[This letter was submitted to The Atlantic in response to a May 30 column "Plastics recycling doesn't work and will never work."]
Authors Judith Enck and Jan Dell follow in the footsteps of other sensationalist headline writers (including Rebecca Altman, also published in The Atlantic recently) in attempting to link plastics to tobacco, at least in terms of corporate malfeasance and dirty PR tricks.
By suggesting that the plastics industry (whatever that is) is "following the tobacco industry's playbook," Enck and Dell imply that an entire industry is out to fool the public by "waging a decadeslong campaign" that recycling is a myth. (Cue the images of smoke-filled boardrooms and nefarious cackling.)
Many people who work in the entire plastics supply chain, including polymer scientists at resin companies to material scientists at major FMCGs [fast-moving consumer goods companies] to line workers at food packaging plants, would agree that there are significant challenges with plastics recycling, including an acknowledgment that not all of it can be recycled. They, and many others, might also point out that plastics are a fraction of the total amount of materials humanity creates and discards in a mostly linear economy.

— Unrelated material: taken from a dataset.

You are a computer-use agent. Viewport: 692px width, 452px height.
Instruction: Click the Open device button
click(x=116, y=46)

Because plastics are lightweight and efficient, we can manufacture a tremendous amount of them with relatively little energy, unlike heavier materials such as glass and aluminum. (Did the authors forget to visit an aluminum smelter or glass furnace?) What the authors completely ignore is the overall GHG [greenhouse gas] considerations for plastics vs. these other materials.

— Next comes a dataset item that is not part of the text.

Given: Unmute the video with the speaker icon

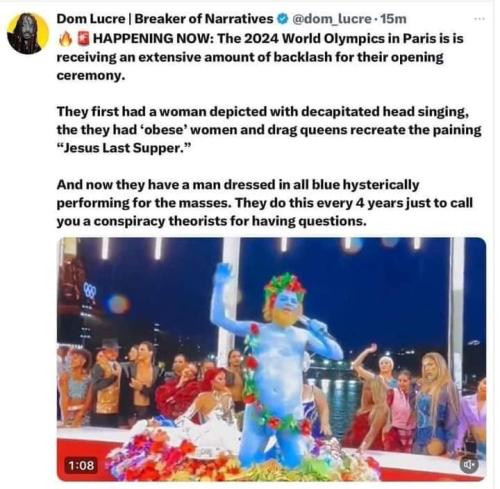Looking at the screenshot, I should pyautogui.click(x=469, y=465).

We should not ignore the very real challenges of plastic waste and its environmental impact, but it doesn't help to sensationalize the issue and make dubious ("plastics are flammable") and false ("plastics are not inert") claims. Using links to other sources that confirm the authors' bias is also unhelpful and intellectually dishonest.
Organic chemistry is difficult and poorly understood by the public at large. In an age when stories possibly matter more than facts, and people want to digest easy black or white sound bites, the many shades of gray that exist lead to confusion and false narratives. It is not easy to accept that we must become comfortable with ambiguity.
Conor P. Carlin is vice president of sustainability for the Society of Plastics Engineers.